ABSTRACT

Although great progress in GWAS has been made, the significant SNP associations identified by GWAS account for only a few percent of the genetic variance. Searching for remaining genetic variance is a great challenge. One way to discover remaining genetic variance or “missing heritability” is to study gene–gene and gene–environment interaction. The interactions hold a key for dissecting the genetic structure of complex diseases and elucidating the biological and biochemical pathway underlying the diseases.

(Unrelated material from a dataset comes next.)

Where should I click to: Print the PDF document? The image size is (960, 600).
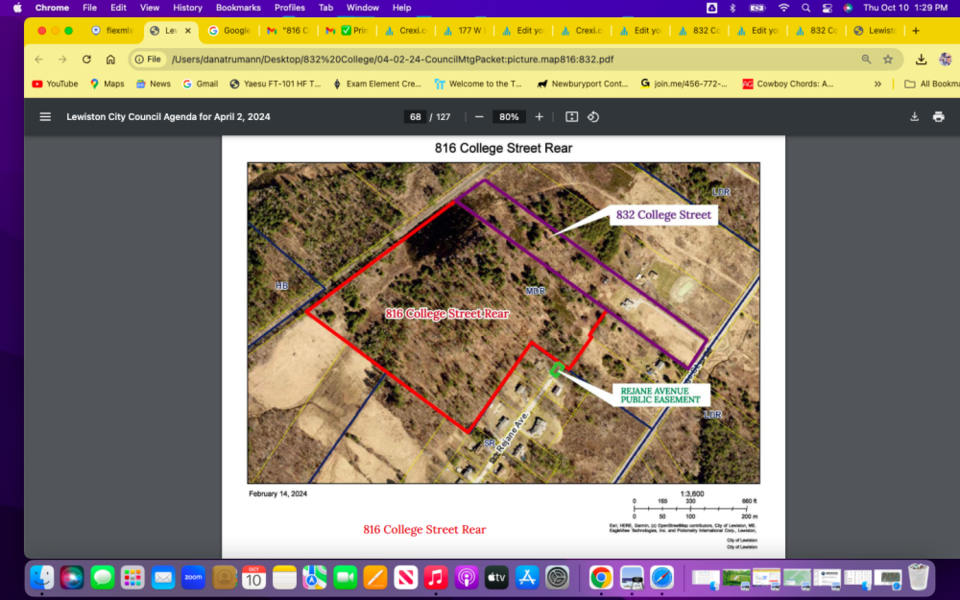pyautogui.click(x=938, y=117)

This chapter first reviews the odds ratio, disequilibrium, and information measure of gene–gene and gene–environment interaction and introduces the relative risk, odds-ratio, disequilibrium, and information measure-based statistics for testing the gene–gene and gene–environment interaction. The classical statistical methods for gene–gene and gene–environment interaction detection are designed for common variants; they are not suitable for rare variants and next-generation sequencing data. To deal with next-generation sequencing data, this chapter also covers the current development of gene-based gene–gene and gene–environment interaction analysis: function regression models for single quantitative trait, multivariate function regression models for multiple quantitative traits, canonical correlation analysis for both single and multiple quantitative traits, and functional logistic regression for qualitative traits. All gene-based methods are designed for interaction analysis with next-generation sequencing data.